• [Stated goal] Quote the section of the court opinion passage below starting at "Both parties here" and ending at "by his mother.".

• [Excerpted passage]
-- start --
Both parties here agree that the question before us is thus whether or not under New York law Doran had a property interest or right to property in the trust established by his mother.


Unfortunately, the parties' agreement as to the authority of New York law does not insure accord as to what that applicable law is, or how the federal courts should discover it. The trustee strongly urges upon us that the decision of the Surrogate's Court is binding on the federal courts. He suggests that under New York law the Surrogate's Court, the court which originally probated Mrs. Duncan's will, has continuing, exclusive jurisdiction over her estate, including construction of her will. He concludes that the Surrogate's interpretation of the trust instrument must be considered an in rem judgment binding for all purposes, in effect prohibiting any varying interpretations of the language of the will by federal courts.
-- end --
• [Dataset entries]
-- start --
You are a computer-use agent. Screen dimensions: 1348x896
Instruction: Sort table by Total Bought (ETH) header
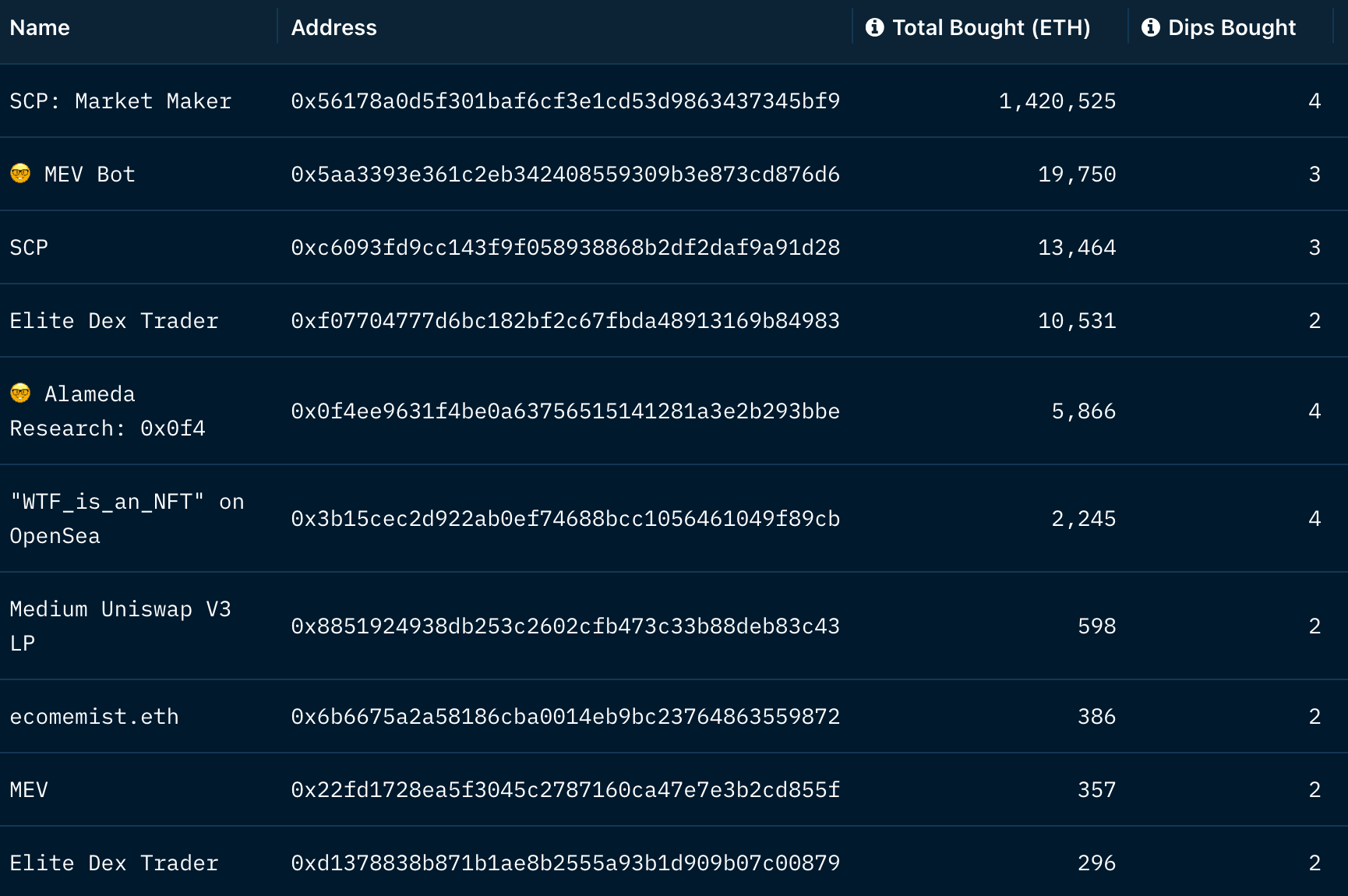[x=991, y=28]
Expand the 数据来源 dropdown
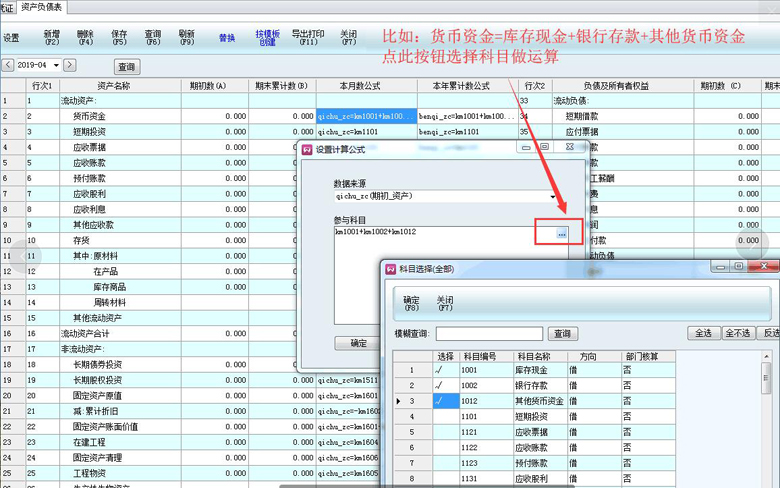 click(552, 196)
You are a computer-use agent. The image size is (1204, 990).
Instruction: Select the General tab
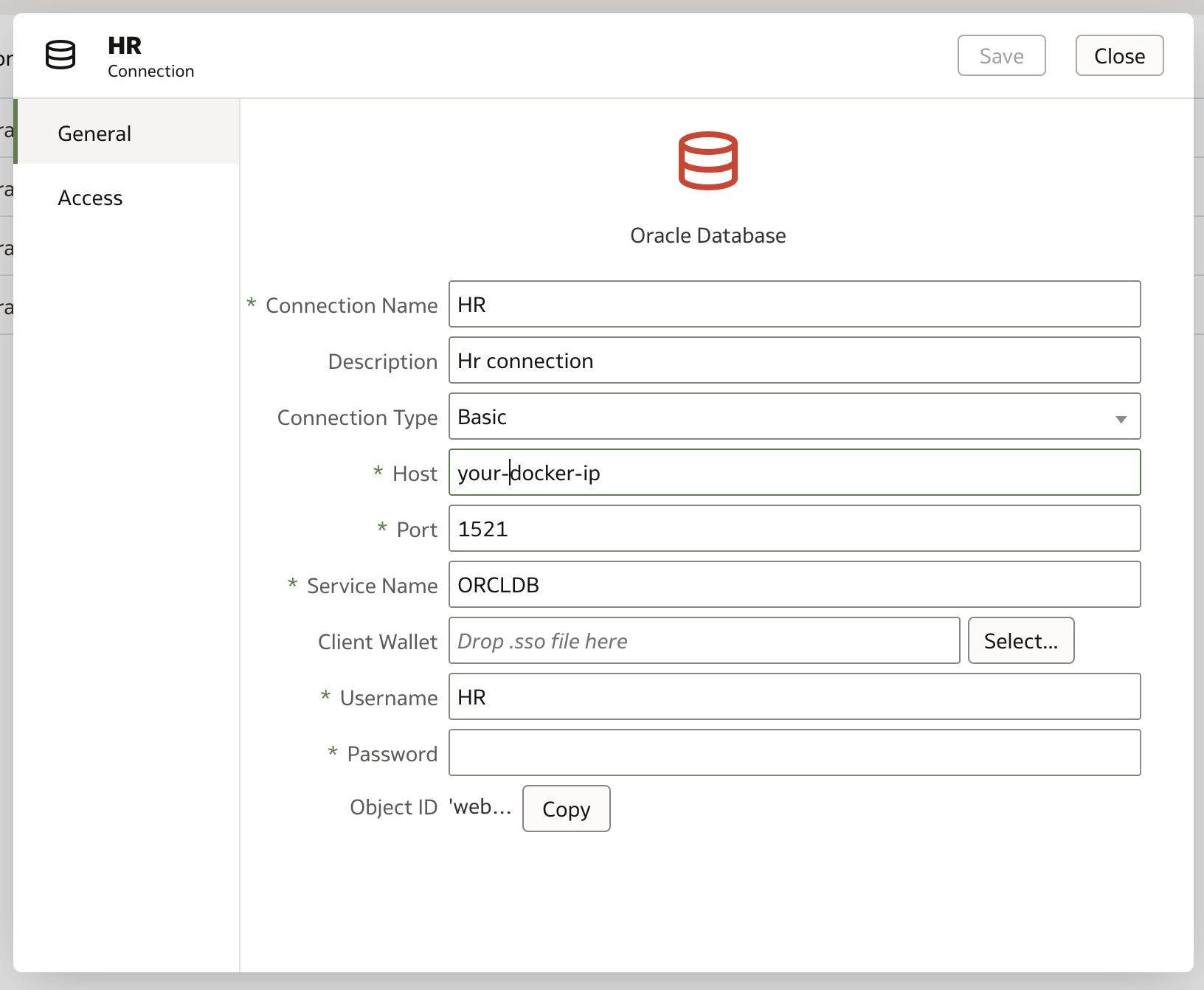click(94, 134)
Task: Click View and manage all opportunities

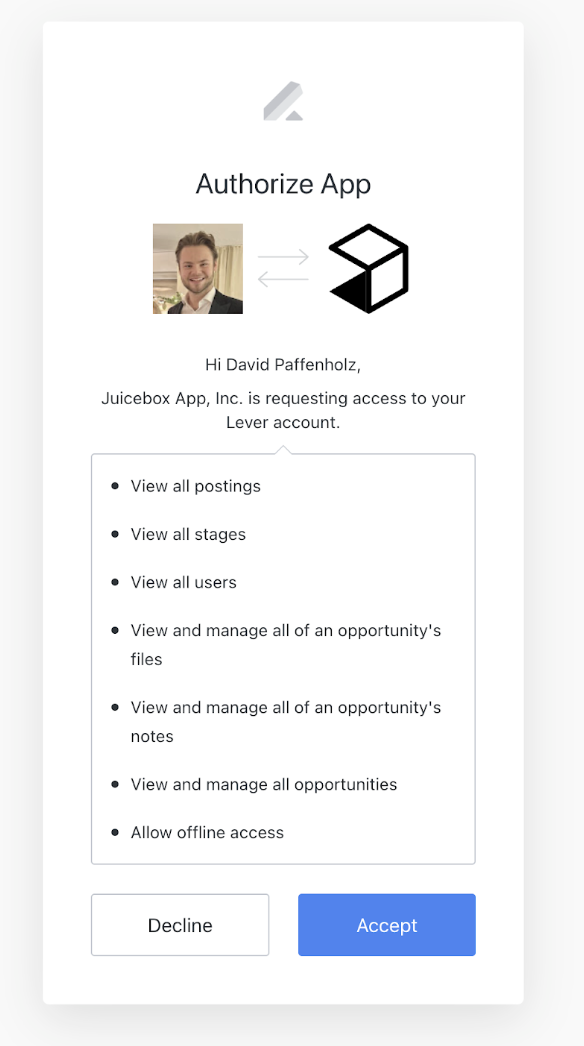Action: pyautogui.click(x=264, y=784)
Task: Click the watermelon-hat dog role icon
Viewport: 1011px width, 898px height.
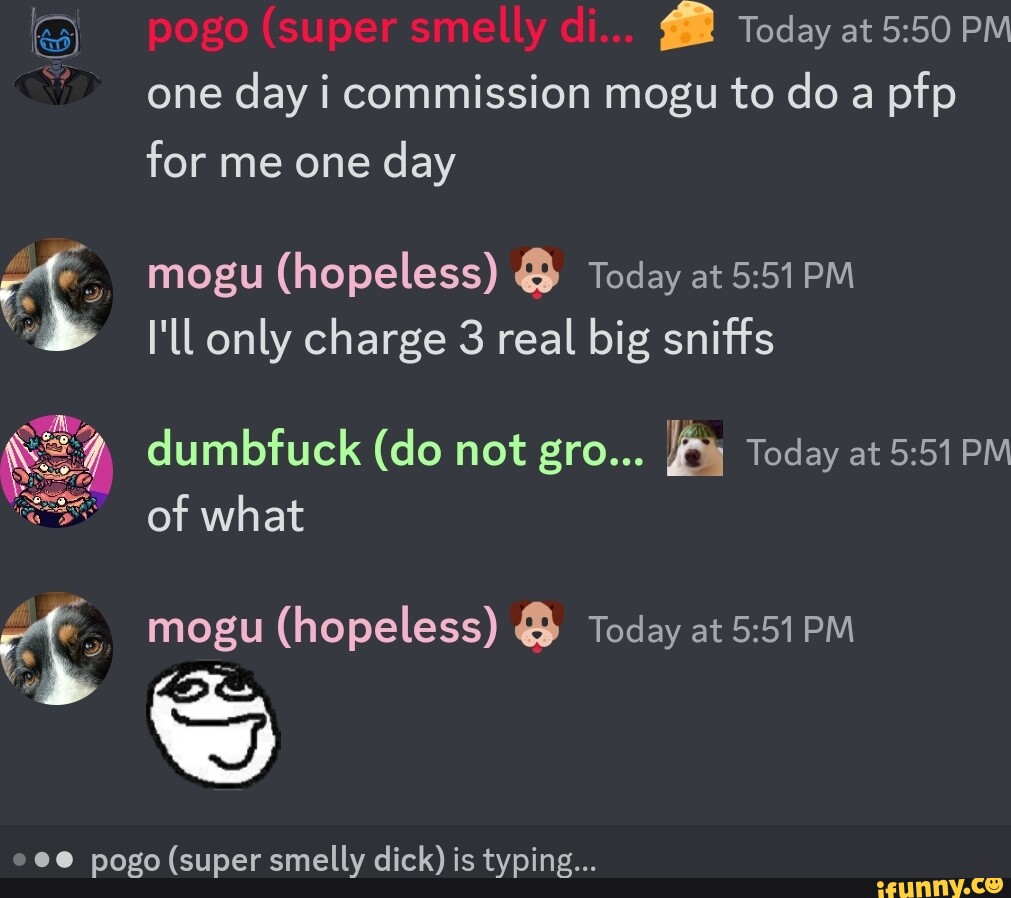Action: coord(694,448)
-- end --
-- start --
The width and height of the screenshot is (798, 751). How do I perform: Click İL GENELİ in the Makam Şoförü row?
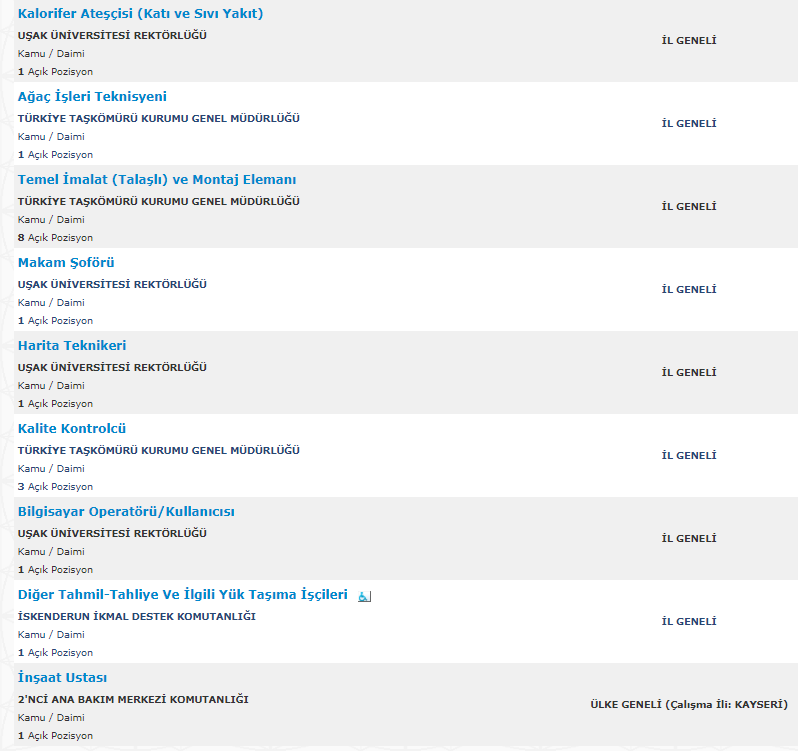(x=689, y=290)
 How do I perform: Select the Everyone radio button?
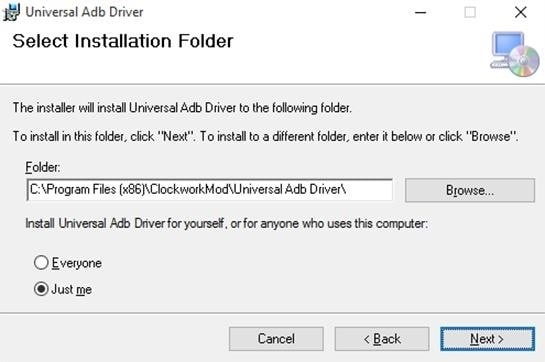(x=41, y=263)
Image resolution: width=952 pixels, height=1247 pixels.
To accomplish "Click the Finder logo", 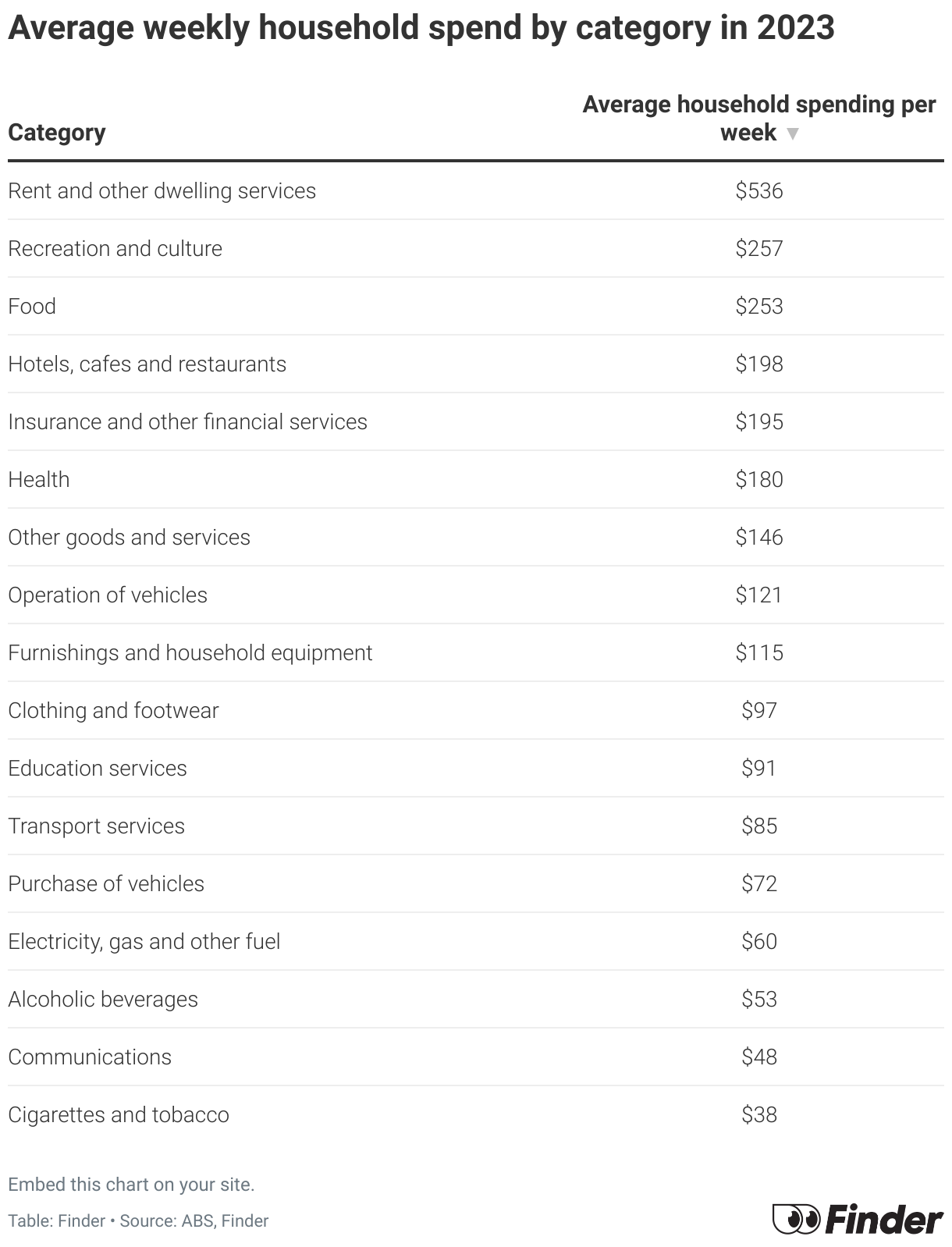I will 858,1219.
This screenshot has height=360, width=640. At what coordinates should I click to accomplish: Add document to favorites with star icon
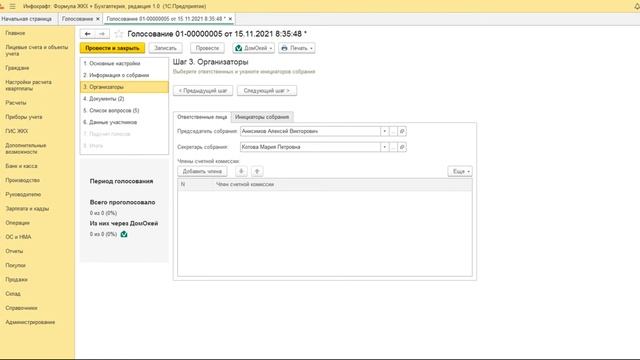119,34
-- end --
• [The completed task]
Both parties here agree that the question before us is thus whether or not under New York law Doran had a property interest or right to property in the trust established by his mother.